Page text:
- - -

From: phil on
Hello everyone.

Reading the thread about http file events and such reminded me of the
beta tclhttp-1.1 client that was released many many years ago on
sourceforge.

Maybe the things it does are plain wrong.
Or maybe the things it does can help.

Feel free to look and steal ideas:

http://tclhttp1-1.cvs.sourceforge.net/viewvc/tclhttp1-1/tclhttp1-1/

Phil
From: tom.rmadilo on
On Feb 24, 1:43 am, "Donal K. Fellows"
<donal.k.fell...(a)manchester.ac.uk> wrote:
> On 23 Feb, 17:47, "tom.rmadilo" <tom.rmad...(a)gmail.com> wrote:
>
> > Right, my htclient code tokenizes the header field values as well as
> > headers. If you can't tokenize the field value, you can't really
> > distinguish between valid and invalid headers. Maybe a regexp exists
> > which can do this, right now I use an fsm to do the job. It works and
> > is guaranteed not to block.
>
> I *think* that the natural way to process HTTP headers is as a multi-
> level grammar. First you read lines until you get a proper blank line
> (i.e., the end of the headers). Then you go back and split the block
> of headers into individual header "lines" (which may be multiple
> lines; I believe continuation lines must start with a space or tab).
> Then, if desired, you parse the individual header lines (at the very
> least, you need to work out what the name of the header line is, but
> that should be trivial).

My theory is that you have to lex/parse headers pretty much like you
parse Tcl source code: char-by-char. Alex believes that you can
unambiguously find line-endings and then apply a regular expression,
or some series of regular expressions to validate that each header
fits the basic definition. There is no doubt that you can easily
separate valid headers, the question is can you easily detect invalid,
or malicious headers?



> > This is exactly what I do to avoid blocking: I read one char at a time
> > for headers or [chan pending] chars for the body.
>
> That's quite messy. With a non-blocking channel (if you're not non-
> blocking, it's time to change!) you can just do a [gets $ch lineVar]
> when the channel is readable. That will either read a full line (up to
> whatever is set as the line separator) and return the length of line
> (minus terminator) or return -1. If it returns -1, you've either got
> an EOF or you've exhausted the bytes available without being able to
> get a line (i.e., [fblocked $ch] will return 1 at that point). If
> you've blocked, you can just go back to sleep waiting in the event
> loop for some more bytes to arrive. Or if you're being careful, you
> can use [chan pending input $ch] to see whether the data that's
> accumulated in the input buffers - which must be a single incomplete
> line because you didn't read a complete one - has exceeded some
> threshold and you're going to kill the connection for being from a
> bunch of scumbags. You probably want to limit the number of complete
> lines you read too, for identical reasons.
>
> In short, having *some* buffering and memory allocation is OK. So long
> as it doesn't get out of hand, it's easier to let Tcl do all those
> bits for you. And trying to do all the parsing in a single level of
> FSM[*] is painful.

I think you are overlooking two key issues:
1. [read $chan 1] is much more efficient than than parsing a string
buffer with string commands.
2. If you put the unparsed header blobs into a string, which will be
very fast, you still need to lex/parse them, and unless you have a
bullet-proof regular expression, you have to do this parsing by hand,
using relatively slow string commands.

- - -

Given request: Transcribe the thread on HTTP header parsing word for word, starting with "My theory is" and going on through "or malicious headers?".

Raw data:
- - -

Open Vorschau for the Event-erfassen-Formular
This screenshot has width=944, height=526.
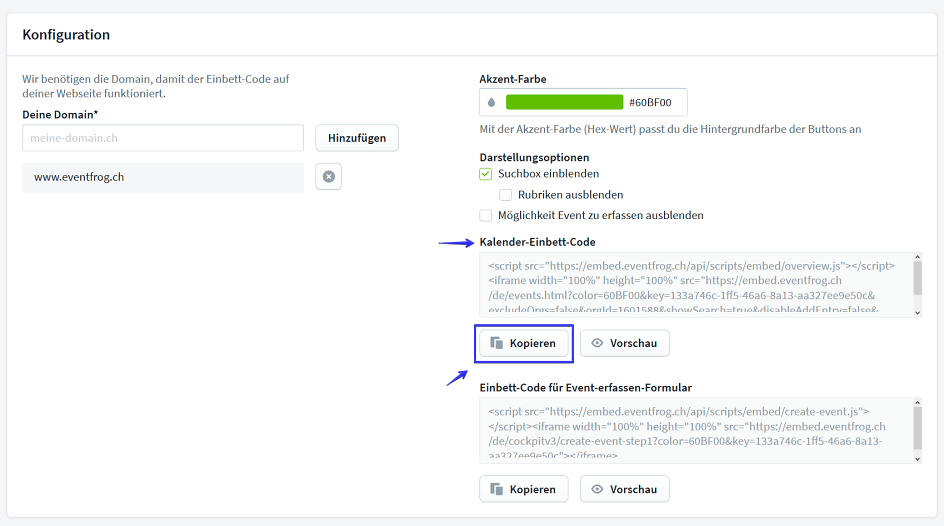pos(624,489)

- - -

Answer to this task:
My theory is that you have to lex/parse headers pretty much like you
parse Tcl source code: char-by-char. Alex believes that you can
unambiguously find line-endings and then apply a regular expression,
or some series of regular expressions to validate that each header
fits the basic definition. There is no doubt that you can easily
separate valid headers, the question is can you easily detect invalid,
or malicious headers?